I try to refrain from writing articles telling companies what they “need” to do largely because it’s a fairly silly and pointless exercise for someone who has no inside knowledge of a company’s inner workings to lecture it on the direction it should take. That said, as a mobile consumer who plays around with a lot of different devices, I do think I’m qualified to advise Microsoft that it actually does need to come up with a reason for Windows Phone to exist other than just being another smartphone platform.
What do I mean by this? Well if someone asked me to sum up the best reasons to buy iOS, Android or BlackBerry devices, I could come up with concise sales pitches for each of them: iOS gives you the smoothest experience of all of them because of the way Apple tightly integrates it with its hardware; Android gives you a much bigger selection of device sizes to choose from as well as integration with Google’s super-useful web services; and BlackBerry is your best bet if you want the ability to securely and quickly hammer out messages on a mobile device.

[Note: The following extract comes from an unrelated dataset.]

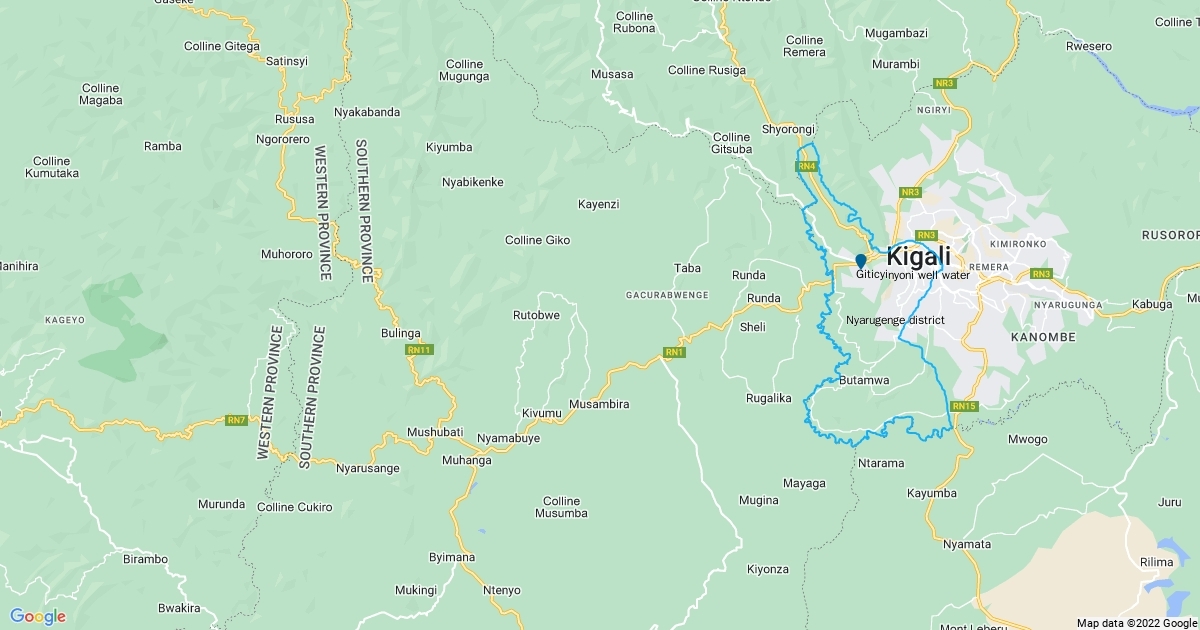Click the blue location pin marker

(860, 261)
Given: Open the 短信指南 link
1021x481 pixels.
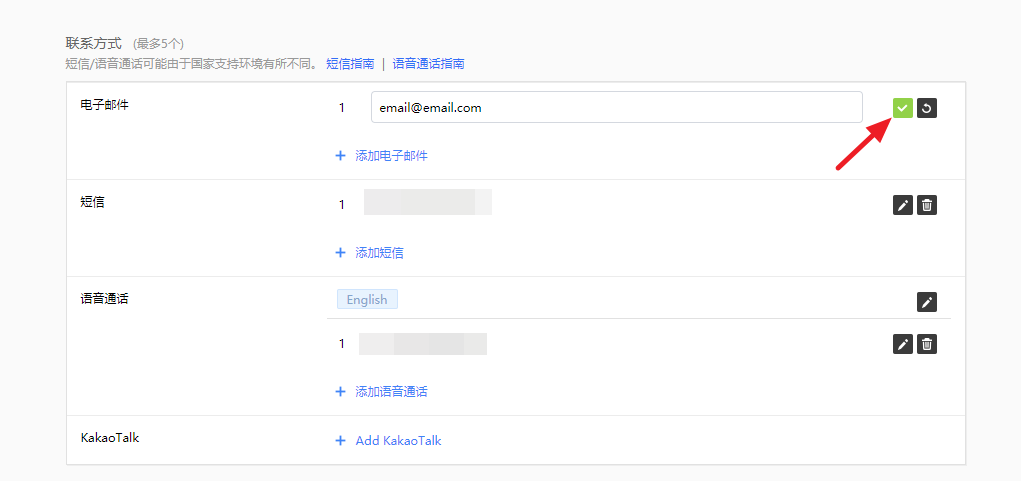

When it comes to Windows Phone, I honestly don’t know how I’d respond. Not because Windows Phone is a bad operating system, mind you — in fact, it’s a very nice platform. But when it comes to that one thing it does better than any other platform out there, I’m just not sure I have a definitive answer.
Nokia came the closest to differentiating Windows Phone from the pack last year when it emphasized the Lumia 1020’s killer camera as its biggest selling point. However, that was much more about Nokia’s engineering prowess than Windows Phone’s virtues. Another strong Nokia ad did a nice job of making fun of overly devoted iOS and Android fans but again didn’t really do much to tell us why Windows Phone would be a superior alternative.
Microsoft has done a nice job of aggressively pushing out dirt-cheap Windows Phones that offer strong specs for a low price, which is one reason why it’s been surging lately in many European markets where it now holds a market share in the 10% range. That said, the vast majority of phone vendors out there — from Samsung to HTC to Huawei to LG to ZTE — are all still using Android and not Windows Phone for their flagship devices. Most of Windows Phone’s gains have come due to the efforts of Nokia and Microsoft knows that it will need more help to get the platform in more users’ hands.
So between now and the time it launches Windows Phone 8.1 at its Build conference in April this year, I think Microsoft might want to come up with a clear explanation why people should invest in the Windows Phone ecosystem the same way that iOS, Android and BlackBerry fans have invested in their favorite platforms. Because right now I’m having a tough time coming up with a reason other than, “It’s a very nice platform.”